_TASK REQUIREMENTS_: Retype every record below exactly as it appears.
*** DATA IN THIS EXERCISE ***
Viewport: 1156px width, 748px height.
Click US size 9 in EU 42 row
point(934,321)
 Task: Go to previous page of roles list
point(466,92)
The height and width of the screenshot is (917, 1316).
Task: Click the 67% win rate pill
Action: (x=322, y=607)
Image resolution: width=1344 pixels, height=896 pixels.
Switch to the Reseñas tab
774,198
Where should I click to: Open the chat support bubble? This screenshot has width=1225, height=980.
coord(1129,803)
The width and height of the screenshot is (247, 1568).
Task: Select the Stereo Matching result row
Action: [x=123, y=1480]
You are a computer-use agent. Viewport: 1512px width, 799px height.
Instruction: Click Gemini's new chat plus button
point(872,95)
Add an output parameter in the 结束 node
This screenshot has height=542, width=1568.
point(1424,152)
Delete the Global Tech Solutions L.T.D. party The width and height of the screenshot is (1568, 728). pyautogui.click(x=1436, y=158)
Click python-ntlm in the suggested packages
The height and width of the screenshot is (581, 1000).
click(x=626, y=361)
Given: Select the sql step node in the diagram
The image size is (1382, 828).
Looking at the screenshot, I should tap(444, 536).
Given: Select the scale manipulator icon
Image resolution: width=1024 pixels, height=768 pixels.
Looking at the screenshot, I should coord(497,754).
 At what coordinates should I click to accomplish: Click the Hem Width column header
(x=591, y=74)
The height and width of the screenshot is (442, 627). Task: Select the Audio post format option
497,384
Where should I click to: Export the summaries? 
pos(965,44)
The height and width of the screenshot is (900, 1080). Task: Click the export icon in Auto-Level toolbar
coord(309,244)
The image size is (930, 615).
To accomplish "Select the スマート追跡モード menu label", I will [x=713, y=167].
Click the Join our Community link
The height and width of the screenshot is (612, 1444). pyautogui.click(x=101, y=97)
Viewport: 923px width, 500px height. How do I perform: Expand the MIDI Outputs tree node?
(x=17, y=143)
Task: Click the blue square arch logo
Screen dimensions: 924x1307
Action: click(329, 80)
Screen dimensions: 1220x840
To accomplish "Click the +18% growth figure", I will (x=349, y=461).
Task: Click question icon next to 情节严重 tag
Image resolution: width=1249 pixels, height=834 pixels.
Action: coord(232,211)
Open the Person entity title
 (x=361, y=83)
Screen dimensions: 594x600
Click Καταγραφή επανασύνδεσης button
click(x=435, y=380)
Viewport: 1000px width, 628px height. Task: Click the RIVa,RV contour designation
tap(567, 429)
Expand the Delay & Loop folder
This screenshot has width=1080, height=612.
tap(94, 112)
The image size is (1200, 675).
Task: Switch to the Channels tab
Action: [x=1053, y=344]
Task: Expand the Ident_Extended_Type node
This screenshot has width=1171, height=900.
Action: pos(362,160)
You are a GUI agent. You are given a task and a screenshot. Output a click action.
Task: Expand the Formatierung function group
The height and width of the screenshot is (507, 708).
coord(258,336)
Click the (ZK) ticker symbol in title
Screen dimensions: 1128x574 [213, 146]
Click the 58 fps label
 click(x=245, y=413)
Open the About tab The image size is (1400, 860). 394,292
*** End of DATA IN THIS EXERCISE ***
_SOLUTION TO THE EXERCISE_:
Viewport: 1156px width, 748px height.
Click US size 9 in EU 42 row
point(934,321)
 Task: Go to previous page of roles list
point(466,92)
The height and width of the screenshot is (917, 1316).
Task: Click the 67% win rate pill
Action: (x=322, y=607)
Image resolution: width=1344 pixels, height=896 pixels.
Switch to the Reseñas tab
774,198
Where should I click to: Open the chat support bubble? This screenshot has width=1225, height=980.
coord(1129,803)
The width and height of the screenshot is (247, 1568).
Task: Select the Stereo Matching result row
Action: [x=123, y=1480]
You are a computer-use agent. Viewport: 1512px width, 799px height.
Instruction: Click Gemini's new chat plus button
point(872,95)
Add an output parameter in the 结束 node
This screenshot has height=542, width=1568.
point(1424,152)
Delete the Global Tech Solutions L.T.D. party The width and height of the screenshot is (1568, 728). pyautogui.click(x=1436, y=158)
Click python-ntlm in the suggested packages
The height and width of the screenshot is (581, 1000).
click(x=626, y=361)
Given: Select the sql step node in the diagram
The image size is (1382, 828).
Looking at the screenshot, I should tap(444, 536).
Given: Select the scale manipulator icon
Image resolution: width=1024 pixels, height=768 pixels.
Looking at the screenshot, I should coord(497,754).
 At what coordinates should I click to accomplish: Click the Hem Width column header
(x=591, y=74)
The height and width of the screenshot is (442, 627). Task: Select the Audio post format option
497,384
Where should I click to: Export the summaries? 
pos(965,44)
The height and width of the screenshot is (900, 1080). Task: Click the export icon in Auto-Level toolbar
coord(309,244)
The image size is (930, 615).
To accomplish "Select the スマート追跡モード menu label", I will [x=713, y=167].
Click the Join our Community link
The height and width of the screenshot is (612, 1444). pyautogui.click(x=101, y=97)
Viewport: 923px width, 500px height. How do I perform: Expand the MIDI Outputs tree node?
(x=17, y=143)
Task: Click the blue square arch logo
Screen dimensions: 924x1307
Action: click(329, 80)
Screen dimensions: 1220x840
To accomplish "Click the +18% growth figure", I will (x=349, y=461).
Task: Click question icon next to 情节严重 tag
Image resolution: width=1249 pixels, height=834 pixels.
Action: coord(232,211)
Open the Person entity title
 (x=361, y=83)
Screen dimensions: 594x600
Click Καταγραφή επανασύνδεσης button
click(x=435, y=380)
Viewport: 1000px width, 628px height. Task: Click the RIVa,RV contour designation
tap(567, 429)
Expand the Delay & Loop folder
This screenshot has width=1080, height=612.
tap(94, 112)
The image size is (1200, 675).
Task: Switch to the Channels tab
Action: [x=1053, y=344]
Task: Expand the Ident_Extended_Type node
This screenshot has width=1171, height=900.
Action: pos(362,160)
You are a GUI agent. You are given a task and a screenshot. Output a click action.
Task: Expand the Formatierung function group
The height and width of the screenshot is (507, 708).
coord(258,336)
Click the (ZK) ticker symbol in title
Screen dimensions: 1128x574 [213, 146]
Click the 58 fps label
 click(x=245, y=413)
Open the About tab The image size is (1400, 860). 394,292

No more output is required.